• [TASK BRIEF] Could you transcribe the records below exactly, leaving out every picture?

• [MATERIAL PROVIDED]
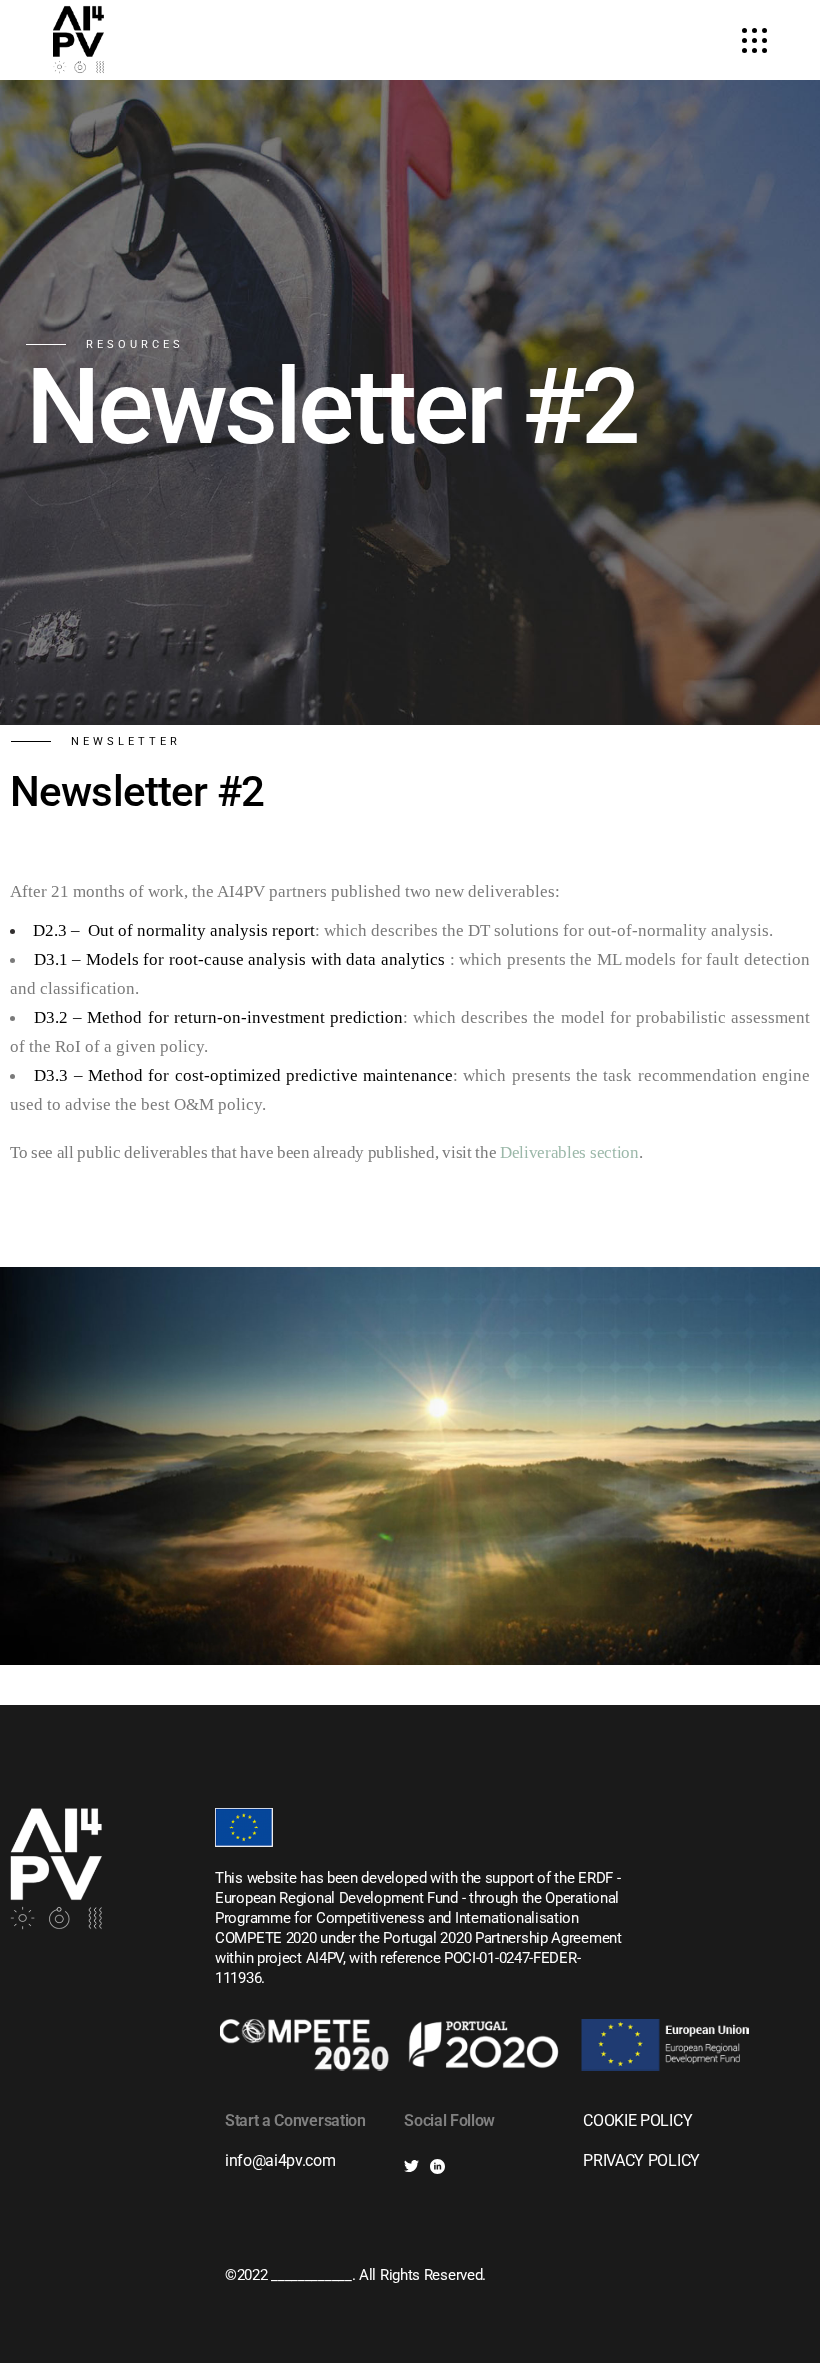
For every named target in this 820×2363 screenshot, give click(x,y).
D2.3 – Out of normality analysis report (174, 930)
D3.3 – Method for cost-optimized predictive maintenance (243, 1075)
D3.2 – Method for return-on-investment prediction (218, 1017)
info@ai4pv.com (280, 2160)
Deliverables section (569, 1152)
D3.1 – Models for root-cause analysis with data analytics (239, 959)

• [ANSWER]
For every named target in this 820×2363 screenshot, give click(x,y).
D2.3 – Out of normality analysis report (174, 930)
D3.3 – Method for cost-optimized predictive maintenance (243, 1075)
D3.2 – Method for return-on-investment prediction (218, 1017)
info@ai4pv.com (280, 2160)
Deliverables section (569, 1152)
D3.1 – Models for root-cause analysis with data analytics (239, 959)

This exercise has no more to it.